第二行:味気ない日々
ヒロインに話が通じないのは仕様です。
「地球儀って丸い」
丸くない地球儀ってあるのだろうか。あるとすればそれは不良品だ。返品することを奨める。
俺は目の前に出された水入りのコップを睨みながら思った。
「地球って丸いのねー」
なんでこんな話してるんだ?
思い出してみても、ここで会話をする理由は思い当たるが、こんな会話をする理由は見当たらないぞ。

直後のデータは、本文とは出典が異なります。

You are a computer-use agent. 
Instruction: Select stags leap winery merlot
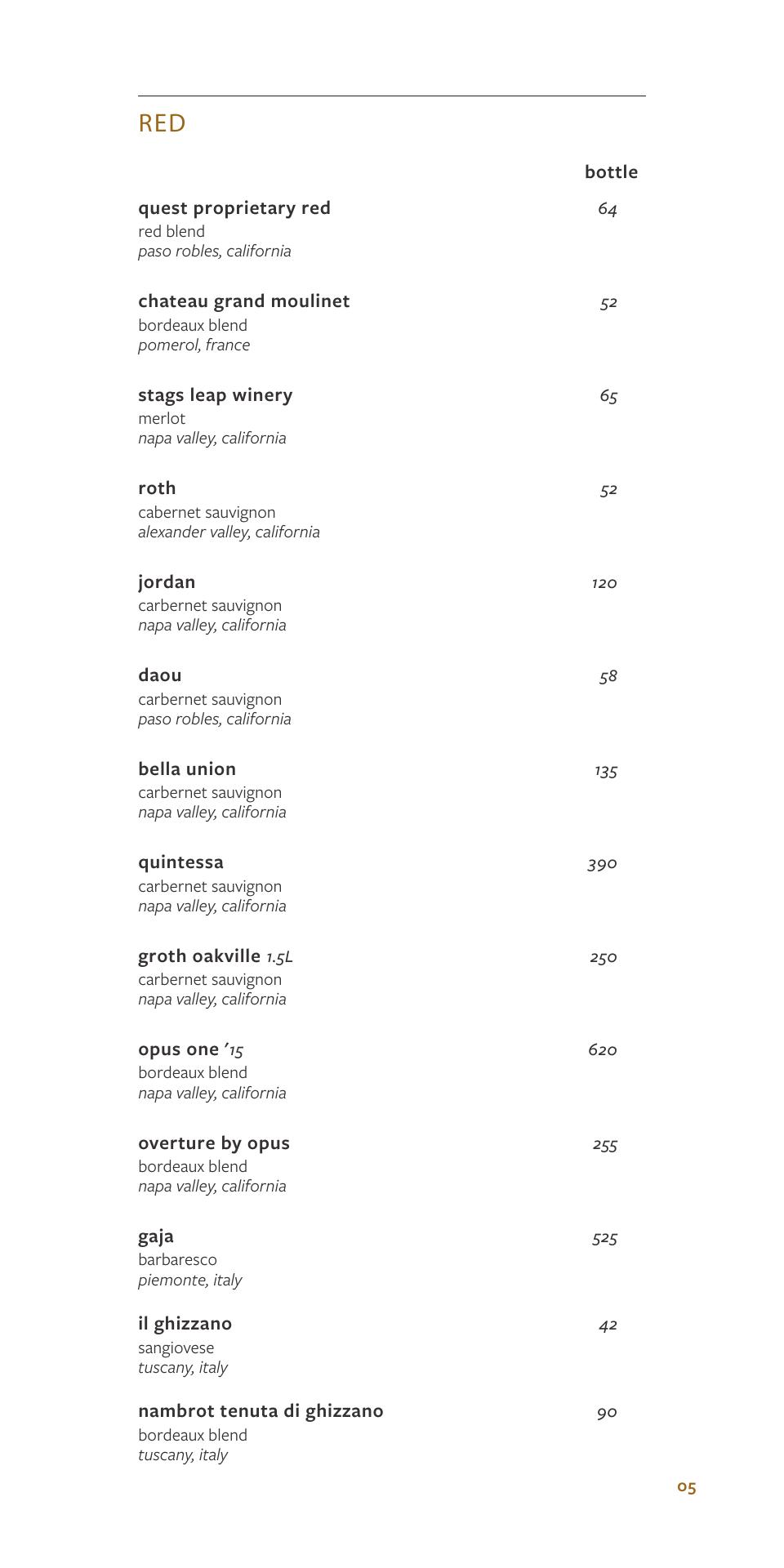[216, 395]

待て待て、よく考えたらクラスの女子の家にいるってのもおかしな話じゃないか? とすると『ここで会話する理由』すら危うくなってくる。
「なんか反応してよ」
どうしろと?
「明日のレク、だるまさんころんだだってね」
やっとまともな話題だ。いや、というよりは既に“まとも”の基準が狂ってしまっている気もする。

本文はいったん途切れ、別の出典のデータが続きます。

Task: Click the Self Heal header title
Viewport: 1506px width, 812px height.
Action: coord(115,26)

「らしいね。でも高校に入ってだるまさんころんだやるとは……」
「いいじゃん。楽しいと思うよ?」
果たしてそうだろうか。
俺にはクラスメート達──特に一部男子が、楽しそうにだるまさんがころんだをしている光景には生理的な忌避感を覚えるのだが。
「でもさ、他に選びようってものがあるじゃんか」
「南アメリカと北アメリカってよく繋がってるよね」
壮絶に無視された。
だから会話しようよ? な? 地球儀はもういいからさ。なんでそんなくるくる回し続けてるのさ。確か俺は悩み相談に呼び出された筈なんだがな?

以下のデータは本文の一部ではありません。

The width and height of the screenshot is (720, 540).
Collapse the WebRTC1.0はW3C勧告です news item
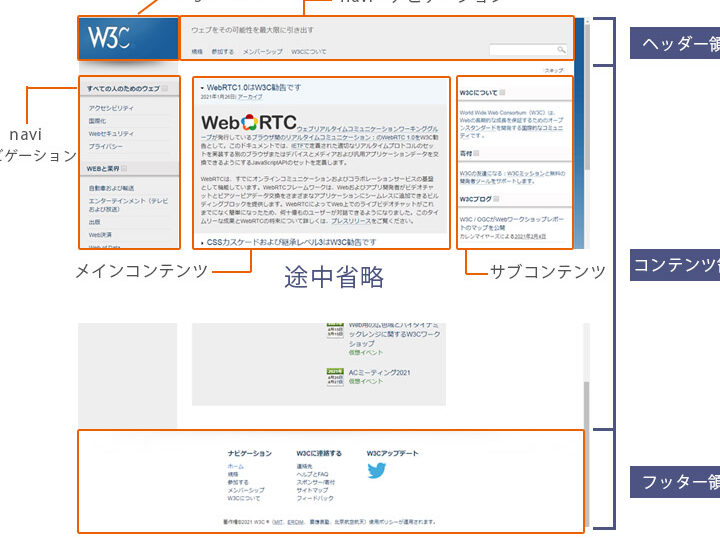click(x=202, y=88)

しかし、まさか本当に相談されるとは思っていなかったが。
「あ、クラッカー食べる?」
答えも聞かずに棚からに頭突っ込んでるし。水じゃなくてワインだったら良かったんだけどな。
「水とクラッカーじゃ果てしなく味気ないからいらない。それよりはやく本題に入らないか?」
ガサゴソと音が聞こえてくる──けど、君は一体何をしていらっしゃるので?
あー、なんかもう相談になりそうもないなぁ……。
「マーマレードいる?」
そもそも相談する気あるのか? 何を相談する気なのか知らないけど。
「じゃあ、貰うよ」
それならまだクラッカーに合うだろう。
もう、どうとでもなってくれ。
「クラッカーないけどね」
どうしてだ!?
今回の話は、まあ──察してください。だるまさんころんだを中心にもってくれば何とかなったのかな。
三題で書いているこのシリーズ。
今回は「地球儀」「だるまさんがころんだ」「マーマレード」でした。
次回は「風鈴」「入道雲」「おせち料理」です。